Wimbledon has ranking points stripped by ATP over Russian and Belarusian player ban

ITV News Reporter Sejal Karia tells ITV News Presenter Rageh Omaar about how Wimbledon will be stripped of its ATP ranking points over a ban on Russian and Belarusian players.


Wimbledon will be stripped of its ATP ranking points for 2022 after it decided to ban Russian and Belarusian players from taking part in the London tournament.

The ATP said "the ability for players of any nationality to enter tournaments based on merit, and without discrimination, is fundamental" to the tour.

It argued Wimbledon's decision to stop Russian and Belarusian players from competing this year "undermines the principle and integrity" of its ranking system and that "discrimination by individual tournaments is simply not viable" on a tour which operates in 30 countries.
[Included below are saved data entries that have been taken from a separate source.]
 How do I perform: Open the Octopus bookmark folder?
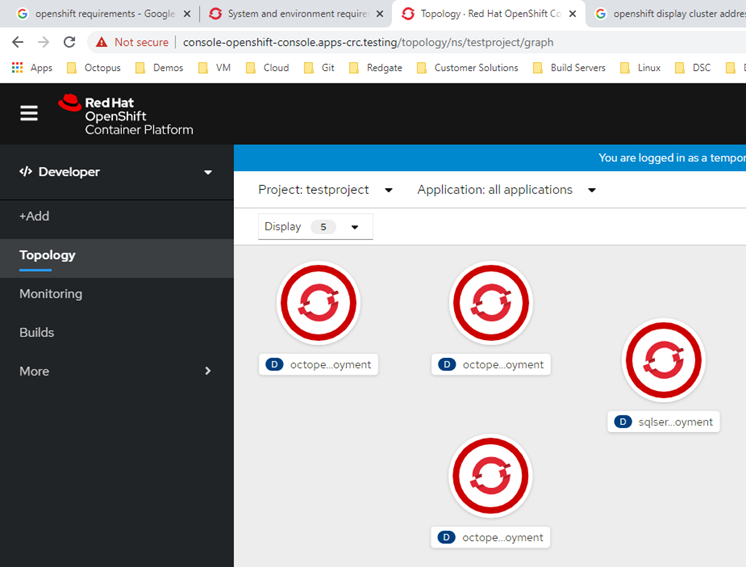coord(93,68)
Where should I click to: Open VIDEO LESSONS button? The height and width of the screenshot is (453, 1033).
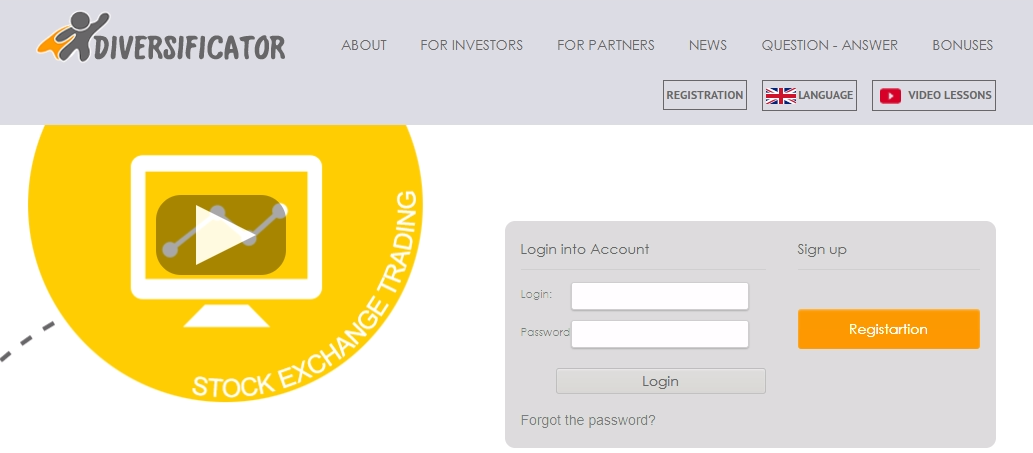point(934,95)
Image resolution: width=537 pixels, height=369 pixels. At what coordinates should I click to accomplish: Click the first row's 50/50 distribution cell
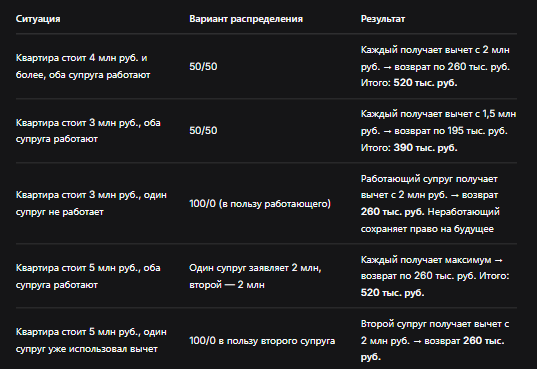(203, 66)
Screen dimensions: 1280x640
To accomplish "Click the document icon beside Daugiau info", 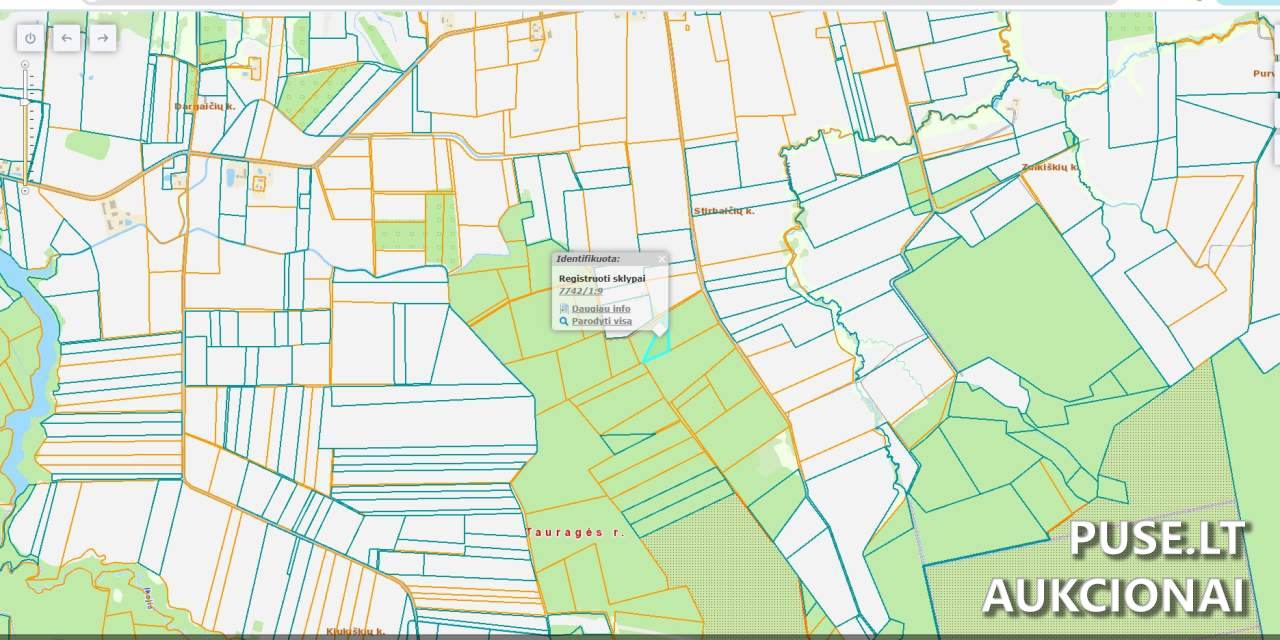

Announcing the ban last month, Wimbledon said the prominence of the competition meant it had "a responsibility to play its part in the widespread efforts of government, industry, sporting and creative institutions to limit Russia’s global influence through the strongest means possible".

Martina Navratilova, who won a record nine Wimbledon singles titles, told ITV News that "this was the fairest way to deal with what is an unfortunate situation all round".

A Wimbledon spokesperson said: "In the circumstances of such unjustified and unprecedented military aggression, it would be unacceptable for the Russian regime to derive any benefits from the involvement of Russian or Belarusian players with The Championships."

Wimbledon said the decision would be reconsidered if "circumstances changed materially" between the announcement and the tournament.

Stars including world number two, Daniil Medvedev, who is the reigning US Open men’s singles champion and Aryna Sabalenka, of Belarus, who is ranked number four in the world, will be unable to compete.

Some tennis players have criticised the move, amid claims that it sends the wrong message about the invasion of Ukraine.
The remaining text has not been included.